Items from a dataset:
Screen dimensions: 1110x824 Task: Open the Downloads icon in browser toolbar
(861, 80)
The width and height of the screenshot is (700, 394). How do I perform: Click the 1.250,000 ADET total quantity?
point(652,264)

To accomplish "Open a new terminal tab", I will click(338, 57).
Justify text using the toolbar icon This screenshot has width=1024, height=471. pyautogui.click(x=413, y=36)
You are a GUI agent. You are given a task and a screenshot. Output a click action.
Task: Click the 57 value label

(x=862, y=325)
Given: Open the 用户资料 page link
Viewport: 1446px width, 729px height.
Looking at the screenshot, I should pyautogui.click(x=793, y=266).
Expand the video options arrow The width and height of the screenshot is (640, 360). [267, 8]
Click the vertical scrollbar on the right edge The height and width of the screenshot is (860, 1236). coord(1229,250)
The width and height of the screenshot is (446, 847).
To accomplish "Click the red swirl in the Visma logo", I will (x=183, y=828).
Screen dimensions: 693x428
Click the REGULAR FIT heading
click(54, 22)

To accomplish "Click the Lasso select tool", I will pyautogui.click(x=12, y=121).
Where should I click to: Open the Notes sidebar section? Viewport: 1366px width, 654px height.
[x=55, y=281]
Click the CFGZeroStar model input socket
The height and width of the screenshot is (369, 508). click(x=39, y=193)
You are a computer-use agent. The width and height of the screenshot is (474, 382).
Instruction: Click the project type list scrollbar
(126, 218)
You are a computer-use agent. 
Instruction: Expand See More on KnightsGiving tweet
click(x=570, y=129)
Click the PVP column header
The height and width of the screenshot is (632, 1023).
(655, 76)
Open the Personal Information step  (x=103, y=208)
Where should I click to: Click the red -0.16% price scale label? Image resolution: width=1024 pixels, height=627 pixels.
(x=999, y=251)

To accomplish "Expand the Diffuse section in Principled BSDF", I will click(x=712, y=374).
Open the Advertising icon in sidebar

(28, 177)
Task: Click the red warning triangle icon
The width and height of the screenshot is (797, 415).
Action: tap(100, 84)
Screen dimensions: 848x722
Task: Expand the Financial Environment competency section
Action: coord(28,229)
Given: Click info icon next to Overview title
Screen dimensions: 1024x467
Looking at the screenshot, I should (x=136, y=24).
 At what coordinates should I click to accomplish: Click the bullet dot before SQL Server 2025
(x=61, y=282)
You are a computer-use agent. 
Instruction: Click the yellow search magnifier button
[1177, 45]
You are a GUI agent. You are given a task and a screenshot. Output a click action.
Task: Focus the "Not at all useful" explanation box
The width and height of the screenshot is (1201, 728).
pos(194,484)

- [Aim of the task]
Start to finish, restate the records above word for word.

- [Written response]
Screen dimensions: 1110x824 Task: Open the Downloads icon in browser toolbar
(861, 80)
The width and height of the screenshot is (700, 394). How do I perform: Click the 1.250,000 ADET total quantity?
point(652,264)

To accomplish "Open a new terminal tab", I will click(338, 57).
Justify text using the toolbar icon This screenshot has width=1024, height=471. pyautogui.click(x=413, y=36)
You are a GUI agent. You are given a task and a screenshot. Output a click action.
Task: Click the 57 value label

(x=862, y=325)
Given: Open the 用户资料 page link
Viewport: 1446px width, 729px height.
Looking at the screenshot, I should pyautogui.click(x=793, y=266).
Expand the video options arrow The width and height of the screenshot is (640, 360). [267, 8]
Click the vertical scrollbar on the right edge The height and width of the screenshot is (860, 1236). coord(1229,250)
The width and height of the screenshot is (446, 847).
To accomplish "Click the red swirl in the Visma logo", I will (x=183, y=828).
Screen dimensions: 693x428
Click the REGULAR FIT heading
click(54, 22)

To accomplish "Click the Lasso select tool", I will pyautogui.click(x=12, y=121).
Where should I click to: Open the Notes sidebar section? Viewport: 1366px width, 654px height.
[x=55, y=281]
Click the CFGZeroStar model input socket
The height and width of the screenshot is (369, 508). click(x=39, y=193)
You are a computer-use agent. The width and height of the screenshot is (474, 382).
Instruction: Click the project type list scrollbar
(126, 218)
You are a computer-use agent. 
Instruction: Expand See More on KnightsGiving tweet
click(x=570, y=129)
Click the PVP column header
The height and width of the screenshot is (632, 1023).
(655, 76)
Open the Personal Information step  (x=103, y=208)
Where should I click to: Click the red -0.16% price scale label? Image resolution: width=1024 pixels, height=627 pixels.
(x=999, y=251)

To accomplish "Expand the Diffuse section in Principled BSDF", I will click(x=712, y=374).
Open the Advertising icon in sidebar

(28, 177)
Task: Click the red warning triangle icon
The width and height of the screenshot is (797, 415).
Action: tap(100, 84)
Screen dimensions: 848x722
Task: Expand the Financial Environment competency section
Action: coord(28,229)
Given: Click info icon next to Overview title
Screen dimensions: 1024x467
Looking at the screenshot, I should (x=136, y=24).
 At what coordinates should I click to accomplish: Click the bullet dot before SQL Server 2025
(x=61, y=282)
You are a computer-use agent. 
Instruction: Click the yellow search magnifier button
[1177, 45]
You are a GUI agent. You are given a task and a screenshot. Output a click action.
Task: Focus the "Not at all useful" explanation box
The width and height of the screenshot is (1201, 728).
pos(194,484)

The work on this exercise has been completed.